Output the records that follow exactly as they are written.

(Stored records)
______
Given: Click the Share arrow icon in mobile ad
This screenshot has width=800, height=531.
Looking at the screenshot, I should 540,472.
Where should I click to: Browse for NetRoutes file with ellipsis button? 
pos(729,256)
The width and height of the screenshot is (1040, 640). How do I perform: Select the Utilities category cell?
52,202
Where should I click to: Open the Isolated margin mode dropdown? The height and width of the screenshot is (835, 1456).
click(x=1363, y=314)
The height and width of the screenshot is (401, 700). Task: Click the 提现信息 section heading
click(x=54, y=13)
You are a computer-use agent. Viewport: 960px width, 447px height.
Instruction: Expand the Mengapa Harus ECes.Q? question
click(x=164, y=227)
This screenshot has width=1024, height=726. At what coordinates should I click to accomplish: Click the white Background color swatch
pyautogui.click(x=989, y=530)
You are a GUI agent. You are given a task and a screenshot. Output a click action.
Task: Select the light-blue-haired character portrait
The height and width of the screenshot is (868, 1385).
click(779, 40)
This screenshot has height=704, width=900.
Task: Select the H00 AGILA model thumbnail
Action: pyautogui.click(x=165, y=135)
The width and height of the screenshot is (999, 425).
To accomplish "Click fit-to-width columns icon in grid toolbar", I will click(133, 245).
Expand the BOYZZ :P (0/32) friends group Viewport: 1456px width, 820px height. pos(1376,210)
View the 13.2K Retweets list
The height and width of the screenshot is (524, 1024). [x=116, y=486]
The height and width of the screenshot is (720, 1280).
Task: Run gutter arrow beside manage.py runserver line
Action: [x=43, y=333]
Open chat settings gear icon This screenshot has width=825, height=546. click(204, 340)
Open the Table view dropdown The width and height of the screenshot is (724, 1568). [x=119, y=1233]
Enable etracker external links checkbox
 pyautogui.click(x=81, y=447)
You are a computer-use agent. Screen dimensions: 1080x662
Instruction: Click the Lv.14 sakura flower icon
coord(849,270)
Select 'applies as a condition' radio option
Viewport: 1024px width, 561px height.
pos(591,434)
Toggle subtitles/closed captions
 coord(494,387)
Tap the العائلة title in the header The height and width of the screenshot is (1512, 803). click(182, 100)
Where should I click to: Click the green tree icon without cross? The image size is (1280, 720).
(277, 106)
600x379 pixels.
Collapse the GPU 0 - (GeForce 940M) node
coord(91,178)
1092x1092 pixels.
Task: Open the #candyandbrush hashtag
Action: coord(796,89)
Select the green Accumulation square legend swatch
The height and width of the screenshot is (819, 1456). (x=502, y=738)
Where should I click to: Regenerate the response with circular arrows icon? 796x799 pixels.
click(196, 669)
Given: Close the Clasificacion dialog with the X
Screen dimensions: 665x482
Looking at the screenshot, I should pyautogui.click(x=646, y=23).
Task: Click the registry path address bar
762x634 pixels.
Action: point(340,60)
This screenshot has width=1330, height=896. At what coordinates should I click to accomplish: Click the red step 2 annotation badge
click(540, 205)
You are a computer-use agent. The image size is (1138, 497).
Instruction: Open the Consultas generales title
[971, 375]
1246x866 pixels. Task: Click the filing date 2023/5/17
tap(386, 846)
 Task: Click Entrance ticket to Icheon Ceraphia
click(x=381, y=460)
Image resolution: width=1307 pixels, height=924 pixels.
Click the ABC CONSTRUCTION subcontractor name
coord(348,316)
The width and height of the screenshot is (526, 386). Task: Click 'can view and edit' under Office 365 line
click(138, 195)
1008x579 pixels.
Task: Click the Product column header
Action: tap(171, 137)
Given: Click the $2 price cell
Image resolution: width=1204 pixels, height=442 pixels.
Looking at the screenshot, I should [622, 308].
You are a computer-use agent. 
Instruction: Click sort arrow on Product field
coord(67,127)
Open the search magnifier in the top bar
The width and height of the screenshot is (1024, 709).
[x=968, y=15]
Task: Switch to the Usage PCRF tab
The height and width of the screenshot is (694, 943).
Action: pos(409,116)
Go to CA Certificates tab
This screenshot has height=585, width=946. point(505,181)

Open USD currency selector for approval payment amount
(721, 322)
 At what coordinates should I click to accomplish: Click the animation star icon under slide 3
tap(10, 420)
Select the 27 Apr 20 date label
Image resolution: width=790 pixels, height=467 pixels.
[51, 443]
______
WRITTEN ANSWER
Given: Click the Share arrow icon in mobile ad
This screenshot has width=800, height=531.
Looking at the screenshot, I should 540,472.
Where should I click to: Browse for NetRoutes file with ellipsis button? 
pos(729,256)
The width and height of the screenshot is (1040, 640). How do I perform: Select the Utilities category cell?
52,202
Where should I click to: Open the Isolated margin mode dropdown? The height and width of the screenshot is (835, 1456).
click(x=1363, y=314)
The height and width of the screenshot is (401, 700). Task: Click the 提现信息 section heading
click(x=54, y=13)
You are a computer-use agent. Viewport: 960px width, 447px height.
Instruction: Expand the Mengapa Harus ECes.Q? question
click(x=164, y=227)
This screenshot has width=1024, height=726. At what coordinates should I click to accomplish: Click the white Background color swatch
pyautogui.click(x=989, y=530)
You are a GUI agent. You are given a task and a screenshot. Output a click action.
Task: Select the light-blue-haired character portrait
The height and width of the screenshot is (868, 1385).
click(779, 40)
This screenshot has height=704, width=900.
Task: Select the H00 AGILA model thumbnail
Action: pyautogui.click(x=165, y=135)
The width and height of the screenshot is (999, 425).
To accomplish "Click fit-to-width columns icon in grid toolbar", I will click(133, 245).
Expand the BOYZZ :P (0/32) friends group Viewport: 1456px width, 820px height. pos(1376,210)
View the 13.2K Retweets list
The height and width of the screenshot is (524, 1024). [x=116, y=486]
The height and width of the screenshot is (720, 1280).
Task: Run gutter arrow beside manage.py runserver line
Action: [x=43, y=333]
Open chat settings gear icon This screenshot has width=825, height=546. click(204, 340)
Open the Table view dropdown The width and height of the screenshot is (724, 1568). [x=119, y=1233]
Enable etracker external links checkbox
 pyautogui.click(x=81, y=447)
You are a computer-use agent. Screen dimensions: 1080x662
Instruction: Click the Lv.14 sakura flower icon
coord(849,270)
Select 'applies as a condition' radio option
Viewport: 1024px width, 561px height.
pos(591,434)
Toggle subtitles/closed captions
 coord(494,387)
Tap the العائلة title in the header The height and width of the screenshot is (1512, 803). click(182, 100)
Where should I click to: Click the green tree icon without cross? The image size is (1280, 720).
(277, 106)
600x379 pixels.
Collapse the GPU 0 - (GeForce 940M) node
coord(91,178)
1092x1092 pixels.
Task: Open the #candyandbrush hashtag
Action: coord(796,89)
Select the green Accumulation square legend swatch
The height and width of the screenshot is (819, 1456). (x=502, y=738)
Where should I click to: Regenerate the response with circular arrows icon? 796x799 pixels.
click(196, 669)
Given: Close the Clasificacion dialog with the X
Screen dimensions: 665x482
Looking at the screenshot, I should pyautogui.click(x=646, y=23).
Task: Click the registry path address bar
762x634 pixels.
Action: point(340,60)
This screenshot has width=1330, height=896. At what coordinates should I click to accomplish: Click the red step 2 annotation badge
click(540, 205)
You are a computer-use agent. The image size is (1138, 497).
Instruction: Open the Consultas generales title
[971, 375]
1246x866 pixels. Task: Click the filing date 2023/5/17
tap(386, 846)
 Task: Click Entrance ticket to Icheon Ceraphia
click(x=381, y=460)
Image resolution: width=1307 pixels, height=924 pixels.
Click the ABC CONSTRUCTION subcontractor name
coord(348,316)
The width and height of the screenshot is (526, 386). Task: Click 'can view and edit' under Office 365 line
click(138, 195)
1008x579 pixels.
Task: Click the Product column header
Action: tap(171, 137)
Given: Click the $2 price cell
Image resolution: width=1204 pixels, height=442 pixels.
Looking at the screenshot, I should [622, 308].
You are a computer-use agent. 
Instruction: Click sort arrow on Product field
coord(67,127)
Open the search magnifier in the top bar
The width and height of the screenshot is (1024, 709).
[x=968, y=15]
Task: Switch to the Usage PCRF tab
The height and width of the screenshot is (694, 943).
Action: pos(409,116)
Go to CA Certificates tab
This screenshot has height=585, width=946. point(505,181)

Open USD currency selector for approval payment amount
(721, 322)
 At what coordinates should I click to accomplish: Click the animation star icon under slide 3
tap(10, 420)
Select the 27 Apr 20 date label
Image resolution: width=790 pixels, height=467 pixels.
[51, 443]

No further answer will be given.